数値積分: ルンゲ・クッタ4次 (RK4, dt = 0.005)
気象・気候予測: ローレンツがこの方程式を研究したきっかけそのものです。大気の流れは本質的にカオス的であり、長期予測の根本的な限界(バタフライ効果)を示しました。現在の数値気象予報の基礎理論となっています。
乱流の研究(CFD): パイプ内の流れや翼周りの剥離流など、乱流現象には複雑な秩序(コヒーレント構造)があります。ローレンツ系のような低次元カオスは、乱流の背後にある決定論的メカニズムを理解するための入り口として研究されます。
非線形振動子・回路設計: 電気回路や機械システムにおいて、特定の非線形性を持つとローレンツ系と同様のカオス振動が現れます。これを応用した秘匿通信や、逆にカオスを抑制する制御技術の研究が進められています。
CAEにおける数値解析技術: このシミュレーターの核心であるRK4法は、自動車のサスペンション振動、建物の地震応答、機械部品の疲労寿命予測など、幅広い時間依存現象のシミュレーションで実際に使われるアルゴリズムの基礎です。
まず、「カオス=ランダム」ではないという点を押さえよう。ローレンツアトラクターの軌道は、一見でたらめに見えても、決まった方程式から完全に決定論的に生まれている。初期値が同じなら、毎回全く同じ軌道を描くんだ。この「決定論的カオス」の概念は、実務でも重要だ。例えば、同じ条件でCFDシミュレーションを2回走らせて微妙に違う結果が出た場合、それは「カオスだから仕方ない」のではなく、メッシュのわずかな違いや数値誤差が原因かもしれない、と疑う視点が必要になる。
次に、パラメータ設定の「安全地帯」と「危険地帯」を知っておこう。デフォルト値(σ=10, ρ=28, β=8/3)はカオスが顕著に出る黄金パラメータだが、例えばρを大きくしすぎると(例えば40以上)、軌道が発散して計算が破綻することがある。これは実務の非線形解析でも同じで、材料モデルのパラメータを極端な値にすると、ソルバーが収束せずにエラーで止まってしまう。まずはデフォルト値で動かし、少しずつ(例えばρを1や2刻みで)変化させて挙動を見るのがコツだ。

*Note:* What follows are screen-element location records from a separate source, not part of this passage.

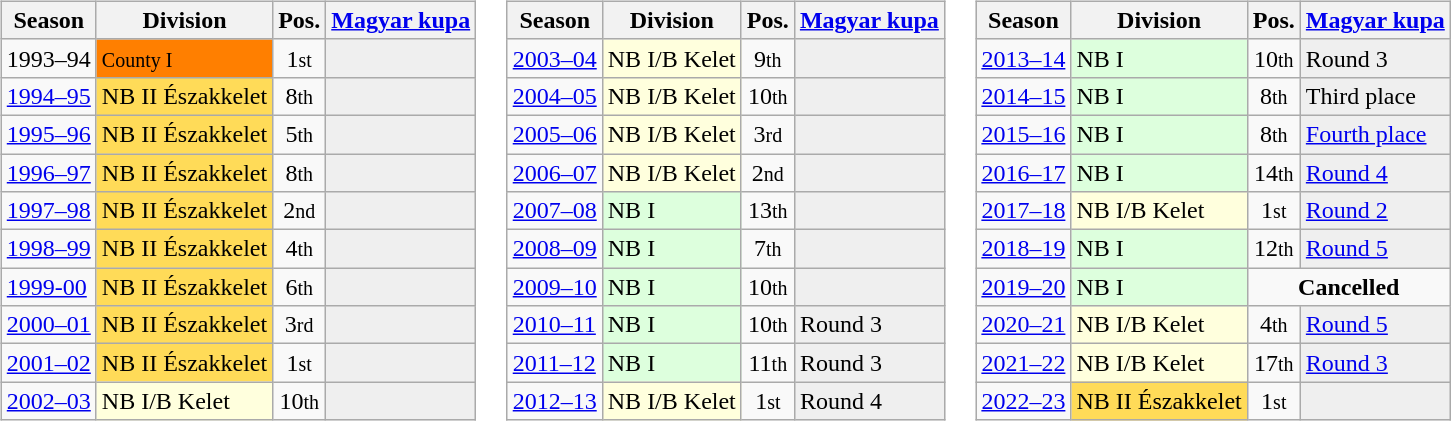
2015–16 (1024, 134)
13th (768, 211)
2009–10 (554, 287)
1994–95 (48, 96)
2021–22 (1024, 363)
12th (1274, 249)
2014–15 (1024, 96)
6th (300, 287)
2007–08 (554, 211)
2020–21 (1024, 325)
1999-00 (48, 287)
Round 2 (1375, 211)
2004–05 (554, 96)
1993–94 (48, 58)
5th (300, 134)
11th (768, 363)
Fourth place (1375, 134)
1997–98 (48, 211)
2000–01 (48, 325)
2002–03 (48, 401)
2022–23 (1024, 401)
9th (768, 58)
2016–17 (1024, 173)
2012–13 (554, 401)
1998–99 (48, 249)
1995–96 (48, 134)
2006–07 (554, 173)
1996–97 (48, 173)
2005–06 (554, 134)
2017–18 (1024, 211)
Cancelled (1348, 287)
2013–14 (1024, 58)
2001–02 (48, 363)
14th (1274, 173)
2018–19 (1024, 249)
17th (1274, 363)
County I (184, 58)
Third place (1375, 96)
2019–20 (1024, 287)
2008–09 (554, 249)
2010–11 (554, 325)
2003–04 (554, 58)
2011–12 (554, 363)
7th (768, 249)
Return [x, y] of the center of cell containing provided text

最後に、このシミュレーターは「可視化ツール」であって「設計ツール」ではないと理解すること。実務のCAEでは、ローレンツ方程式そのものを解くことは稀だが、そこで使われているRK4などの数値積分法や、カオス的な振る舞いを理解する「感覚」が非常に役立つ。例えば、自動車のサスペンションの非線形振動で、初期条件のわずかな差(乗員の体重配置など)が、長時間走行後の各部品の疲労寿命に大きなばらつきを生む現象を考察する際の基礎体力になるんだ。

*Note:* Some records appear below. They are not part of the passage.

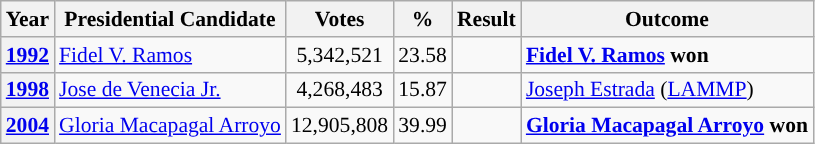
Fidel V. Ramos won [667, 55]
Gloria Macapagal Arroyo [170, 126]
Votes [340, 19]
39.99 [422, 126]
2004 [28, 126]
5,342,521 [340, 55]
Outcome [667, 19]
Presidential Candidate [170, 19]
Fidel V. Ramos [170, 55]
Result [486, 19]
23.58 [422, 55]
4,268,483 [340, 90]
Gloria Macapagal Arroyo won [667, 126]
Jose de Venecia Jr. [170, 90]
1998 [28, 90]
12,905,808 [340, 126]
Joseph Estrada (LAMMP) [667, 90]
15.87 [422, 90]
% [422, 19]
Year [28, 19]
1992 [28, 55]
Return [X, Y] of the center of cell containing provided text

大気対流のモデル化で、σ=10、ρ=28、β=8/3の標準設定を使用した場合、アトラクター上の点から差Δ₀=10⁻⁵で出発した2本の軌道は、隔たりがおよそΔ(t)≈Δ₀e^{λt}(λ≈0.906)で拡大します。本シミュレーターの計測では、t≈6で隔たりは10⁻²、t≈20で10¹のオーダーに達し、2本は左右別々の羽に分かれます。この性質が天気予報の予測不可能性の源となり、気象学で1963年にローレンツが発見した現象です。